Atkinson Candy also has a wholly-owned and operated facility in Guatemala City for peppermint candy production.
The expansion includes an additional 40,000-square-foot warehouse and production space, and it will add approximately eight to 10 jobs over the course of the next year.
The company said it is still in the transition process of reallocating space, but it has several new machines on order awaiting production floor space for installation.
“We will not fully see expanded production until early 2018,” Atkinson Candy’s president, Eric Atkinson, said.
Obtaining SQF certification
The future facility will also be able to segregate allergens as the candy maker hopes to achieve The Global Food Safety Initiative SQF certification upon the completion of the expansion, Atkinson added.
Meanwhile, Atkinson Candy holds Kosher and Silliker certifications.
New caramels capitalizing millennials moms
The 85-year-old family business primarily manufactures peanut butter-based candies like Chick-O-Stick and peanut butter bar, as well caramels, and peanut brittle.
At the recent Sweets and Snacks Expo in Chicago, Atkinson Candy unveiled a line of caramels with five flavors, including vanilla, caramel apple, pumpkin spice, gingerbread and chocolate peppermint. Each four-ounce bag retails for $1.29 across the US.

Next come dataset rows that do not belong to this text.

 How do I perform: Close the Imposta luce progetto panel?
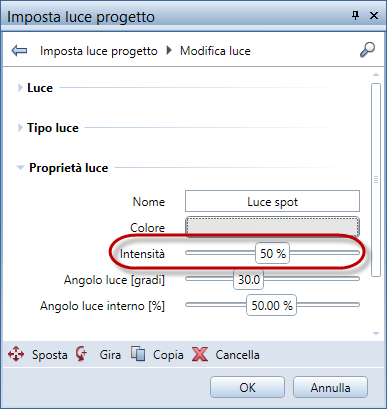click(x=374, y=15)
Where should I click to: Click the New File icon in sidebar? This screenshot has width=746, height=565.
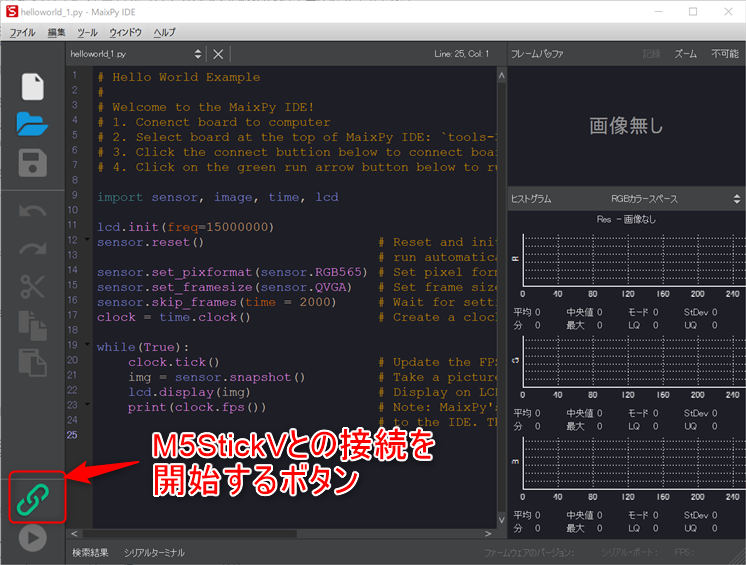[33, 85]
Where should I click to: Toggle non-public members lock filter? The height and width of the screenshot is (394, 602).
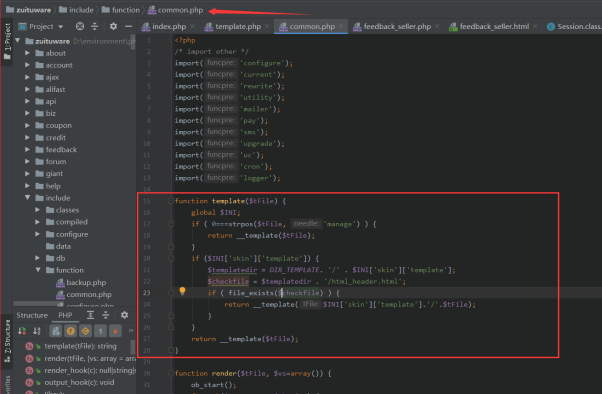point(115,331)
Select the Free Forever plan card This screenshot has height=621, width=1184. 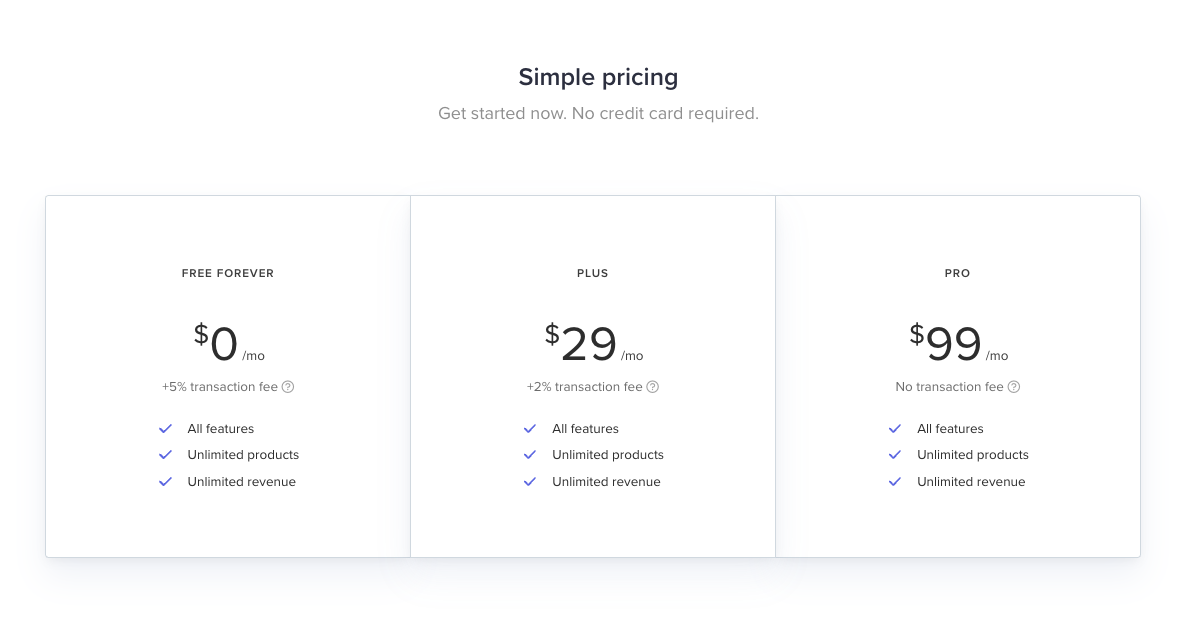227,375
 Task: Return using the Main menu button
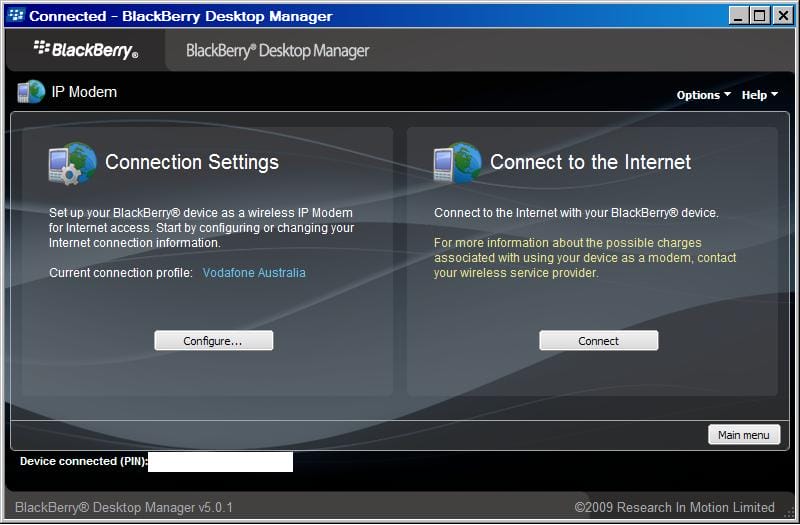point(743,435)
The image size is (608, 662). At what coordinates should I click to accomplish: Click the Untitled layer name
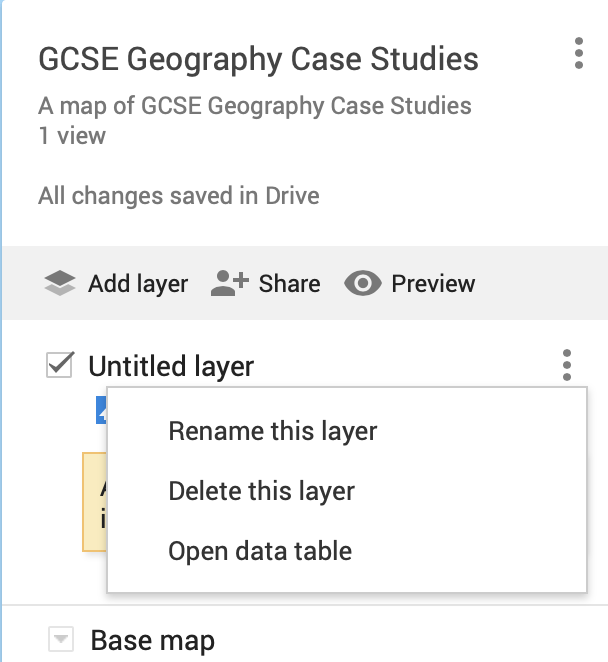[171, 367]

Atkinson said these caramels are manufactured in the Lufkin, Texas facility, but they are different from the company’s previous products – featuring simple and clean ingredients, as well as a new packaging.
“The packaging design was created by an external design agency. Our goal was to create a look that appeals to the millennial moms: something fun, fresh and modern,” he added.
Strong business outlook
“We have a lot of work left to complete, but the growth and outlook of our business is strong,” Atkinson said.
“We continue to beat industry standards in terms of growth and are working with strategic partners and customers to steadily grow our business for the long term.”
Atkinson said the company has experienced a 6% increase year-over-year, beating the US non-chocolate category growth.